_TASK REQUIREMENTS_: Repeat each of the following items word for word, without any changes.
____________
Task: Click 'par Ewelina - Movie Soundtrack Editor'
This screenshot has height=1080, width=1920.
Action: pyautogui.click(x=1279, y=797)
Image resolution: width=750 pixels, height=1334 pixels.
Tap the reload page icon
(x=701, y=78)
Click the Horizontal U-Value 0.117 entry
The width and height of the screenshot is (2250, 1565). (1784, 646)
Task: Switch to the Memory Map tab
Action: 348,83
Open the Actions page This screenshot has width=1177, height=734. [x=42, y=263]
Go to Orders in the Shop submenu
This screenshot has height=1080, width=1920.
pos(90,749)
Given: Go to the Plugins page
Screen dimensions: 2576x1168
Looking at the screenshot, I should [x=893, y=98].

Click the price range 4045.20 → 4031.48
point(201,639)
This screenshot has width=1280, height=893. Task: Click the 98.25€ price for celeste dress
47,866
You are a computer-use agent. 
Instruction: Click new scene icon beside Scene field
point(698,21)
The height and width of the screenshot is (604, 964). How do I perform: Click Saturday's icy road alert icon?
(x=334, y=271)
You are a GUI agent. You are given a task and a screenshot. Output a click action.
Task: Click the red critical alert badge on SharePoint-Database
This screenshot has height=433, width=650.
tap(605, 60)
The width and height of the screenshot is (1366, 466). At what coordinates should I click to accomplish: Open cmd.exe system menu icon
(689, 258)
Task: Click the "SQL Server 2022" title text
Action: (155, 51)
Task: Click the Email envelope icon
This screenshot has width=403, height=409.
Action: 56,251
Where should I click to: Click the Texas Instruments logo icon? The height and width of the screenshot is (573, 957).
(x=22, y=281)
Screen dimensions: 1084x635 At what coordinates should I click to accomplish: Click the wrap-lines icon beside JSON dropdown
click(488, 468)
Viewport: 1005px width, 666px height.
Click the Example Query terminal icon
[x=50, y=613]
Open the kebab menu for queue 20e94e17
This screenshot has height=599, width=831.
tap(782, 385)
____________
_EXERCISE ANSWER_:
Task: Click 'par Ewelina - Movie Soundtrack Editor'
This screenshot has height=1080, width=1920.
Action: pyautogui.click(x=1279, y=797)
Image resolution: width=750 pixels, height=1334 pixels.
Tap the reload page icon
(x=701, y=78)
Click the Horizontal U-Value 0.117 entry
The width and height of the screenshot is (2250, 1565). (1784, 646)
Task: Switch to the Memory Map tab
Action: 348,83
Open the Actions page This screenshot has width=1177, height=734. [x=42, y=263]
Go to Orders in the Shop submenu
This screenshot has height=1080, width=1920.
pos(90,749)
Given: Go to the Plugins page
Screen dimensions: 2576x1168
Looking at the screenshot, I should [x=893, y=98].

Click the price range 4045.20 → 4031.48
point(201,639)
This screenshot has width=1280, height=893. Task: Click the 98.25€ price for celeste dress
47,866
You are a computer-use agent. 
Instruction: Click new scene icon beside Scene field
point(698,21)
The height and width of the screenshot is (604, 964). How do I perform: Click Saturday's icy road alert icon?
(x=334, y=271)
You are a GUI agent. You are given a task and a screenshot. Output a click action.
Task: Click the red critical alert badge on SharePoint-Database
This screenshot has height=433, width=650.
tap(605, 60)
The width and height of the screenshot is (1366, 466). At what coordinates should I click to accomplish: Open cmd.exe system menu icon
(689, 258)
Task: Click the "SQL Server 2022" title text
Action: (155, 51)
Task: Click the Email envelope icon
This screenshot has width=403, height=409.
Action: 56,251
Where should I click to: Click the Texas Instruments logo icon? The height and width of the screenshot is (573, 957).
(x=22, y=281)
Screen dimensions: 1084x635 At what coordinates should I click to accomplish: Click the wrap-lines icon beside JSON dropdown
click(488, 468)
Viewport: 1005px width, 666px height.
Click the Example Query terminal icon
[x=50, y=613]
Open the kebab menu for queue 20e94e17
This screenshot has height=599, width=831.
tap(782, 385)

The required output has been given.